Los nombres de los dos protagonistas le dan título a Candelaria (2017), del colombiano Jhonny Hendrix Hinestroza, y a la muy reconocida Yuli (2018), de la española Iciar Bollaín. En la primera de ellas, aparecen mayormente Candelaria y Víctor Hugo, una pareja de ancianos sin hijos, en una época de carencias como los años 90, con la escasez de alimentos y hasta de fluido eléctrico. Sus vidas cambian cuando tienen en sus manos una cámara de video, detonante de emociones y sacudimientos inesperados. Según manifiesta la película, y declaró su protagonista Verónica Lynn: “Candelaria es como Cuba, pues revela fortaleza (…) Es una mujer a quien la vida maltrata, las circunstancias y el paso de los años, pero hay algo que hace que saque fuerza y asuma lo que le depara la vida cada día”.

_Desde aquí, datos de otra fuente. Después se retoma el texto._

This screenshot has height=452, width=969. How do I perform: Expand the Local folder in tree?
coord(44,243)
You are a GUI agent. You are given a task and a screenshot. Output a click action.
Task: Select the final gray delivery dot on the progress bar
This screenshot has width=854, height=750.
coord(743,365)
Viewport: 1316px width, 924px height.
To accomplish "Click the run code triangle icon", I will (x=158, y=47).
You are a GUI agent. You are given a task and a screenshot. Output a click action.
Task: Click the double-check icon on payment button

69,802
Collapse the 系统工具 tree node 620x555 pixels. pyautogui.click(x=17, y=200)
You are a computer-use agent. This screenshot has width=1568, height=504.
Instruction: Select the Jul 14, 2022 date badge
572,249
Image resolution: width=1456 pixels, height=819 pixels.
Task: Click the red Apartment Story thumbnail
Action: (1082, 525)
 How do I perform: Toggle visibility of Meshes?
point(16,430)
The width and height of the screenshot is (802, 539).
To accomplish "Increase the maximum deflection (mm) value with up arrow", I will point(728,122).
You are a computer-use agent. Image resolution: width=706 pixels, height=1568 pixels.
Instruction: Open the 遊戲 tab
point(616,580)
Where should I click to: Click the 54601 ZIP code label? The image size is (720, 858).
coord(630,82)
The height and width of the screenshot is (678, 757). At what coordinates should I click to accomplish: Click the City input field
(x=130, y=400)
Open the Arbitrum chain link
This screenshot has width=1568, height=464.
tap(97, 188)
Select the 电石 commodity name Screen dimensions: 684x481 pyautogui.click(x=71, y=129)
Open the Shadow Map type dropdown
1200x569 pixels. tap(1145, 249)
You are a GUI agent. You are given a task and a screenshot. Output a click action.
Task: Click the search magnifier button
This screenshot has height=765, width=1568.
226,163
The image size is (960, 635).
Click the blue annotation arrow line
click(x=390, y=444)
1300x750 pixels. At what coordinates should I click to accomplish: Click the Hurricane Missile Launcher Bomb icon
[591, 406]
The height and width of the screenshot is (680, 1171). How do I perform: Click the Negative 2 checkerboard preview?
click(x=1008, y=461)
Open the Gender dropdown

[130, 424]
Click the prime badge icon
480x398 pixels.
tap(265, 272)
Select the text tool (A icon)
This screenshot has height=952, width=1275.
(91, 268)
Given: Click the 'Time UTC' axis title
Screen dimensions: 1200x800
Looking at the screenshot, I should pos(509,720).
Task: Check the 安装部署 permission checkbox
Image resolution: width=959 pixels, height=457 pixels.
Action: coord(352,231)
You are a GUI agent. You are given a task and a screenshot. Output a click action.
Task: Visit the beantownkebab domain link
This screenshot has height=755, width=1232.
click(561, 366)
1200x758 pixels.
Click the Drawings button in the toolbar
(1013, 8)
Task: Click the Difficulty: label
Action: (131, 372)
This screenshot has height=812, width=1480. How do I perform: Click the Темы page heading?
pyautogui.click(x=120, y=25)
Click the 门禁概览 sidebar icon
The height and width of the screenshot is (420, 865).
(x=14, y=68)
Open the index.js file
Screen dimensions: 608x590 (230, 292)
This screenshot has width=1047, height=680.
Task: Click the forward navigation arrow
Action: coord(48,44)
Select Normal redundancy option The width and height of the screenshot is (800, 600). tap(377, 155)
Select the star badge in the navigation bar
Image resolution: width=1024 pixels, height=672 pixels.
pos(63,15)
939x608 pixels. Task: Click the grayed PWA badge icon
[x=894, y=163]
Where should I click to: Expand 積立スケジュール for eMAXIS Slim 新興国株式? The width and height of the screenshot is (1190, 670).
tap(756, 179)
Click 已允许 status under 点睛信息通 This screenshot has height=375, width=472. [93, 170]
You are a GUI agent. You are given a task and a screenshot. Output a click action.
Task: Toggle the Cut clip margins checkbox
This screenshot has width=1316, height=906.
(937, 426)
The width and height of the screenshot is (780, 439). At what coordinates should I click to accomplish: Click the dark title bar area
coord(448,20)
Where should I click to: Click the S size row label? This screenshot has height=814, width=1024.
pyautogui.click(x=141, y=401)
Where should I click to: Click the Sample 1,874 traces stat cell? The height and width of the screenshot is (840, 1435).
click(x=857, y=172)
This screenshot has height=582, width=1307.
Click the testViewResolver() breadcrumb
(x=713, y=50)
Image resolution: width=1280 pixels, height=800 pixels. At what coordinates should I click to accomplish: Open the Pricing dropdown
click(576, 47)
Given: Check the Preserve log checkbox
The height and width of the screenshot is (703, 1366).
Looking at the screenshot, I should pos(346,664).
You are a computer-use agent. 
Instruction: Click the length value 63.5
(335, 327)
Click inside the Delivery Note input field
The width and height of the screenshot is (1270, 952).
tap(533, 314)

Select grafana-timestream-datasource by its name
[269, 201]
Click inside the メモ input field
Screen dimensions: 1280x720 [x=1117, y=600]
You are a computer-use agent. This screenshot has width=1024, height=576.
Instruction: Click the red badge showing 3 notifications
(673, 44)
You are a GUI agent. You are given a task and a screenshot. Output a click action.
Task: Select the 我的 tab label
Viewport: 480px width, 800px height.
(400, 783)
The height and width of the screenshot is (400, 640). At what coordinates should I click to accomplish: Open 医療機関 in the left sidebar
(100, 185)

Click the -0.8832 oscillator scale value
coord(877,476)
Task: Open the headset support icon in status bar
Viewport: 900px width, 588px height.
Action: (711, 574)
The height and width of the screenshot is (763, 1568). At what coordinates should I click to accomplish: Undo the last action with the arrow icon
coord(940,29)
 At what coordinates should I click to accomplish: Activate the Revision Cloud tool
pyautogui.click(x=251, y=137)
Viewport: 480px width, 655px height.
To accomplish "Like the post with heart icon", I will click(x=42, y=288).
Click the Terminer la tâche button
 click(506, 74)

Por último, está Yuli, muy similar a la inmensa mayoría de los filmes biográficos que se conciben para ganarse la identificación del público mayoritario, en tanto cuenta el triunfo de la voluntad de un protagonista que lucha por sobreponerse a los muchos obstáculos de un medio nada propenso. Como mérito añadido, el filme cuenta con la presencia del célebre bailarín Carlos Acosta, quien se interpreta a sí mismo, pues aquí se relata un viaje a través de la vida del más famoso bailarín cubano, desde su difícil infancia en un barrio periférico, donde todo el mundo lo conocía con el sobrenombre que le da título a la película, hasta convertirse en primera figura de los más exigentes escenarios de ballet en el mundo.

 

Este triunfo de la voluntad y el talento constituye el sustrato melodramático de centenares de películas, porque como dice la directora Iciar Bollaín, lo más atractivo del proyecto fue “el hecho de que el protagonista descendiera de esclavos negros y terminara bailando, con enorme éxito, en el corazón de Londres, porque esto es una patada en el corazón del establishment y de todos los tabúes raciales y sociales”.